Partial exchange blood transfusion has an undoubted positive impact on the hematological parameters of severely anemic antenatal patient presenting late in pregnancy or in labor (term or preterm) since there were more preterm babies in Group 1 than in Group 2. The mean rank table shows that the improvements were comparable in both groups except for changes in platelet counts which were significantly less in Group 1 showing more improvements in Group 2. A clinical review by Levy and Murphy found that the cause of gestational thrombocytopenia is unclear but poses no risk to either the mother or fetus-neonate [18].

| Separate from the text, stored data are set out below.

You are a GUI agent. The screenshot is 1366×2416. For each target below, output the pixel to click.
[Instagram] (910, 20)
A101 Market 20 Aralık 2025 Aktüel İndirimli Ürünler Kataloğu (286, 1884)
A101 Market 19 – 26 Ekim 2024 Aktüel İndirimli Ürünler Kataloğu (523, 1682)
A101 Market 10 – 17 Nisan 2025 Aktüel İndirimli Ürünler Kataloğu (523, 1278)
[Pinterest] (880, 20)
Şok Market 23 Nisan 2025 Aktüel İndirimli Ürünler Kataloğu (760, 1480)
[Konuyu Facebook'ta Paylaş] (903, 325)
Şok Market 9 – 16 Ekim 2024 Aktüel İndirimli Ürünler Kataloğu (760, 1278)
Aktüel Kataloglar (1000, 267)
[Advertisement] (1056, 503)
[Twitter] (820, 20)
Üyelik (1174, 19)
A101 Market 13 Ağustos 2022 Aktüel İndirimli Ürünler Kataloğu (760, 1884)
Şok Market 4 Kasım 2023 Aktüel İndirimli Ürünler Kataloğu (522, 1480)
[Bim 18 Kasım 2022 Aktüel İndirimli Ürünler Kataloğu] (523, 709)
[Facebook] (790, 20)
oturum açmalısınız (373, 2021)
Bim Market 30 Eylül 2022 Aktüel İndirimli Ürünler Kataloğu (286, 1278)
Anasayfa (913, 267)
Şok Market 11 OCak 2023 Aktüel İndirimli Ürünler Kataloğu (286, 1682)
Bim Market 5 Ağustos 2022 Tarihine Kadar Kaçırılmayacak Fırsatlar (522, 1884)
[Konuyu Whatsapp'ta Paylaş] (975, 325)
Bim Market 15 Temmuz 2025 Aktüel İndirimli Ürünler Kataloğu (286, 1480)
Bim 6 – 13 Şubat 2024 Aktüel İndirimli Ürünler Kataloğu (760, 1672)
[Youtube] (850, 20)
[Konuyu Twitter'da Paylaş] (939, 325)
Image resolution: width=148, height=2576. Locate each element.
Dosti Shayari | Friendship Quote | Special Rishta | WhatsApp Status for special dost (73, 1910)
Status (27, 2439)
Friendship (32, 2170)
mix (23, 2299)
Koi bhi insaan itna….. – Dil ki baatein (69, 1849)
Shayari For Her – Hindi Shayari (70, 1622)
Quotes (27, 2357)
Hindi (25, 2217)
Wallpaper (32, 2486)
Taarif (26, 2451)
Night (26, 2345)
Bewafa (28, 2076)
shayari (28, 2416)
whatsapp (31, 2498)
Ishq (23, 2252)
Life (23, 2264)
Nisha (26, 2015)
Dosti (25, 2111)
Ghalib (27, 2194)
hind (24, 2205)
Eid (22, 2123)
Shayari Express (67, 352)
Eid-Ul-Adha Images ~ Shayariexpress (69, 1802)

The study suggests that partial exchange blood transfusion and transfusion of packed cell with frusemide cover are comparable modes of transfusion among severely anemic women advanced in pregnancy.

6. Limitations

Being a retrospective study, complete records were not found in medical records for some variables, and hence the analysis was restricted for the available data only. A randomized clinical trial is warranted for more efficient results.

7. Conclusion

Despite improvement in peripheral health services and all preventive measures, patients of severe anemia at term or in labor are still received. Oral and parenteral irons are slow to act and do not build up hemoglobin to the required levels in a short time before the patients go into labor. The problem is compounded by the fact that iron supplementation during pregnancy is effective in eliminating iron deficiency anemia under controlled and supervised conditions, yet under field conditions, its effectiveness in most countries has been unimpressive [19]. This study was done to validate partial exchange blood transfusion as a method of blood transfusion in antenatal mothers with severe anemia keeping in mind the technical and blood bank limitations that can arise in a small setup. Partial exchange is a procedure that can be done not just at the tertiary level but at primary health level also. The improvements observed in the selected parameters with blood transfusion (with or without exchange) do not suggest that it improves the obstetric outcome too. Research is also needed to clarify the relationship between level of prior anemia, on the one hand, and maternal survival and pregnancy outcome, on the other, to determine the extent to which prophylaxis and treatment modify risk of morbidity and mortality.

Conflict of Interests

There was no conflict of interests with respect to all authors.

Acknowledgment

This study was conducted in Department of Obstetrics & Gynaecology, VM Medical College & Safdarjung Hospital, New Delhi (India).